Here is my question ... she has told me that she is going to file an EEO complaint against her supervisor ... we are considering reassigning her to another GS-12 Sr. Analyst position ... I have not told anyone else in Mgmt. that she has told me about her filing or intent to file a complaint. If we reassign her now are we on tenable ground? ? ? Just because an employee says they are going to file or does file are they protected from management’s desire to reassign them based on programmatic need? ? ? I think we can but I need your input before we go forward.

E-mail from Aaron BoBo to Richard A. Haisch, December 26, 2000. Mr. Haisch responded:

*208 If you reassign this employee at this point in time, you should have a very good business reason. One of my concerns would be that such an action could be construed as admitting there is a problem with the supervisor’s treatment of the employee. I would suggest we wait until the counseling stage is completed, and revisit the question at that point.

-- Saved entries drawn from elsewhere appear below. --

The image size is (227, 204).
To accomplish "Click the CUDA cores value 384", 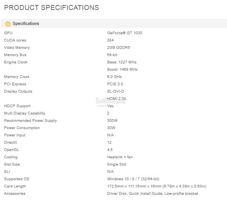I will pyautogui.click(x=110, y=40).
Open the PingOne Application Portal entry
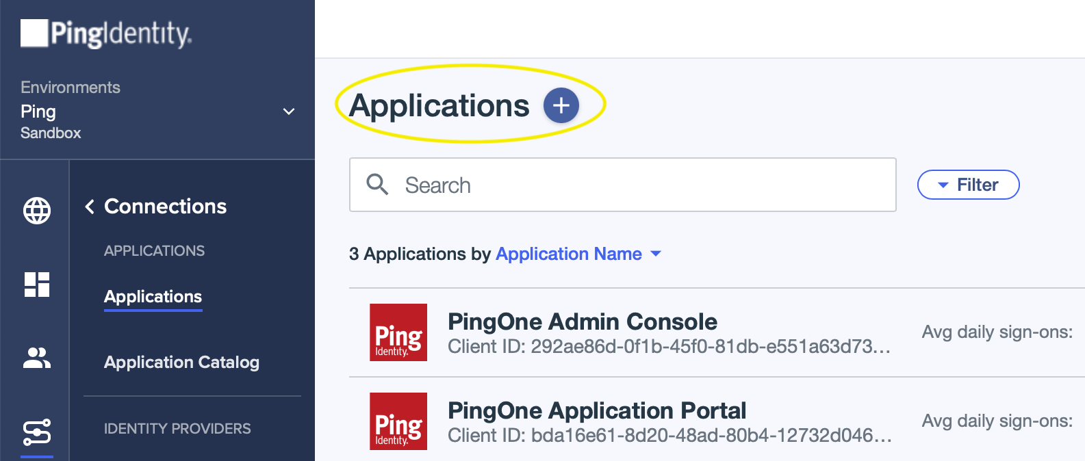Screen dimensions: 1085x461 [596, 410]
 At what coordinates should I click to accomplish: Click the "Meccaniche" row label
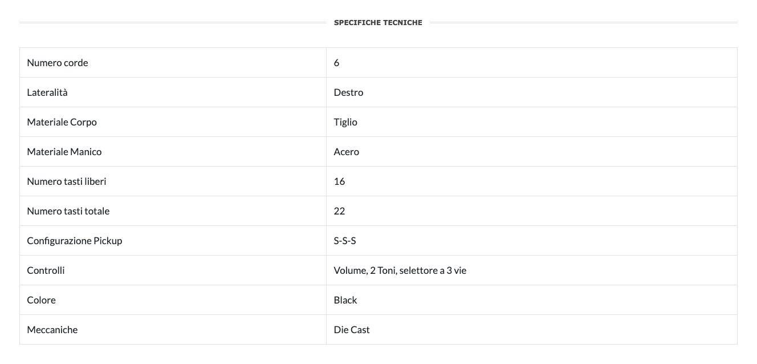52,330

E-mail from Richard A. Haisch to Aaron BoBo, December 28, 2000.

In January 2001, Plaintiffs responsibilities as Manager of the Art and Cultural Property Program were reassigned. An e-mail from Mr. BoBo to Plaintiff noted that he had met with her EEO counselor earlier that day and explained USNCB’s rationale for the move:

As a result of your continued unauthorized, unexpected and extended absences, Management had to reevaluate your ability to continue to perform the duties in the Cultural Property Program Manager position to its expectations.... As a result of the lack of sufficient Medical Documentation, Management’s evaluation and your EEO request, it has been determined to reassign you to other duties.

E-mail from Aaron BoBo to Angela Meadows, January 22, 2001.

Nevertheless, Plaintiffs pattern of absences continued, and Mr. Markardt recommended that Plaintiff be suspended for five days on March 27, 2001. Plaintiff filed an appeal of the proposed suspension on April 6, 2001 to USNCB Deputy Chief James Sullivan. On June 19, 2001, Mr. BoBo sent an e-mail to Mr. Sullivan urging him to approve the suspension for a number of reasons, including the following:

From statements made by Angela, on numerous occasions, she has asked coworkers to give testimony against her supervisor Stephen Markardt in her upcoming EEO Complaint/Suit. Due to the fact that she has engaged in this behavior, of soliciting support from coworkers, it is even more important that management move forward in disciplining unacceptable behavior which directly impacts the work place. Management must to [sic] communicate to the workforce that unacceptable behavior and or performance will be disciplined fairly.

E-mail from Aaron BoBo to James Sullivan, June 19, 2001. Mr. Sullivan later approved the suspension on September 17, 2001, although he reduced the suspension from five days to three.

Mr. Markardt issued a new leave restriction letter on April 19, 2001, which noted Plaintiffs failure to comply with the initial leave restriction letter and extended the terms of the initial letter for an additional six months.

On May 31, 2001, the Department of Justice suspended Plaintiffs security clearance because she had failed to sign a medical release as part of a routine, periodic background reinvestigation. As a result, Mr. Sullivan informed Plaintiff that she was no longer allowed to access certain databases that contained classified information. Due to the suspension of the security clearance, USNCB later temporarily reassigned Plaintiff to the Administrative Services Division Communications Center, effective September 18, 2001. Following this temporary reassignment, Plaintiff retained the same pay and benefits as before and remained at the GS-12 level.

Plaintiffs attendance continued to be infrequent after she was transferred to the Communications Center. Mr.